• [Problem description]:
With every picture left out, restate the listing below exactly as written.

• [Records provided]:
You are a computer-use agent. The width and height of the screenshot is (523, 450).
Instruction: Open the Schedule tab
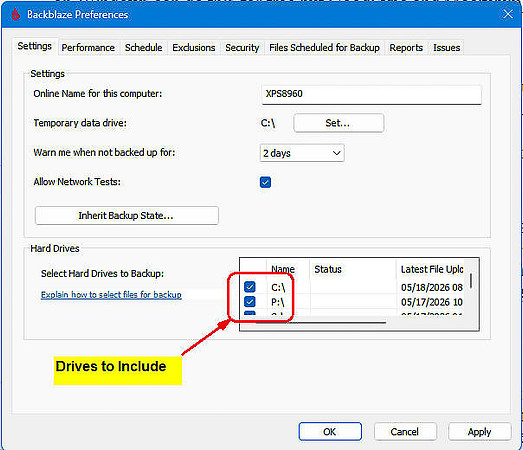[143, 48]
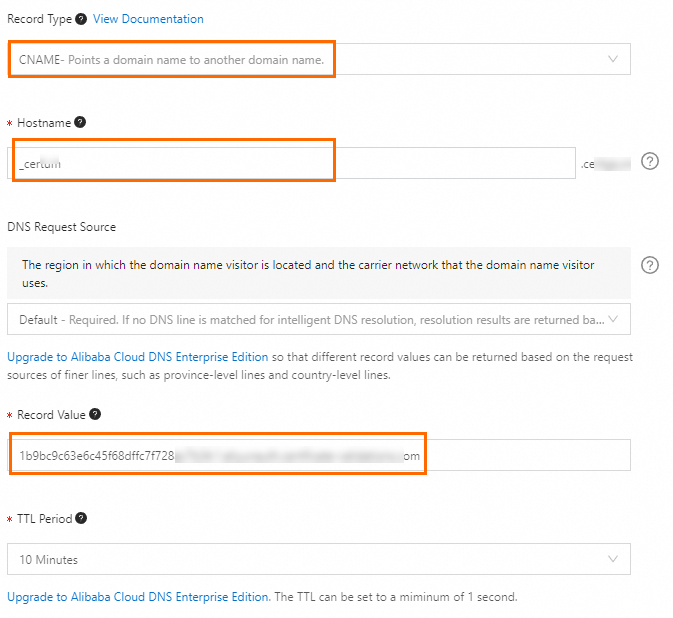Click the TTL Period help icon
Viewport: 673px width, 618px height.
(80, 518)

• [Exercise result]:
You are a computer-use agent. The width and height of the screenshot is (523, 450).
Instruction: Open the Schedule tab
[143, 48]
Click the TTL Period help icon
Viewport: 673px width, 618px height.
(80, 518)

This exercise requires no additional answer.